> **PROBLEM STATEMENT**: Among the entries below, the lines from the one with "Where should I" up to and including the one with "This screenshot has width=758, height=442." are to be restated exactly, without pictures.
[[ PROVIDED MATERIAL, beginning ]]
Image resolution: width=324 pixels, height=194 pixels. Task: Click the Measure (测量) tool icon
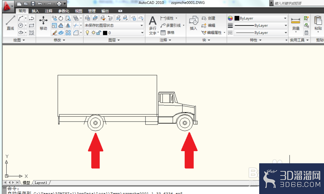point(296,23)
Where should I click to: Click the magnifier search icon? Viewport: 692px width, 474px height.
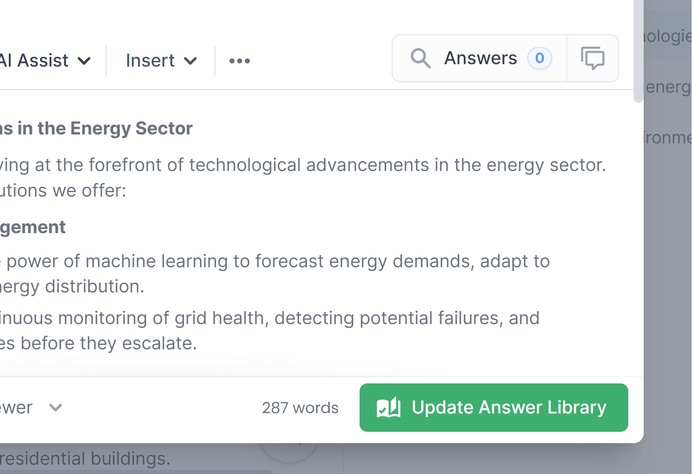click(420, 58)
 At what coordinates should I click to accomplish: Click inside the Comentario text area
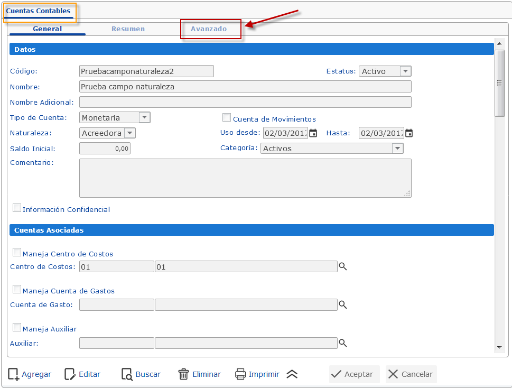[x=245, y=177]
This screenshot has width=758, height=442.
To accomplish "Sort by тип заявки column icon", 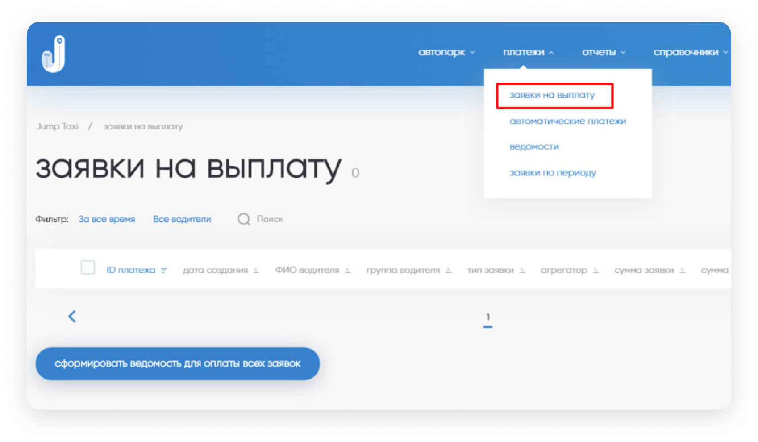I will [x=522, y=271].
[[ PROVIDED MATERIAL, end ]]
> **RESPONSE FOR THIS EXERCISE**:
Where should I click to: Click the magnifier search icon? Viewport: 692px width, 474px height.
click(420, 58)
 At what coordinates should I click to accomplish: Click inside the Comentario text area
[x=245, y=177]
This screenshot has width=758, height=442.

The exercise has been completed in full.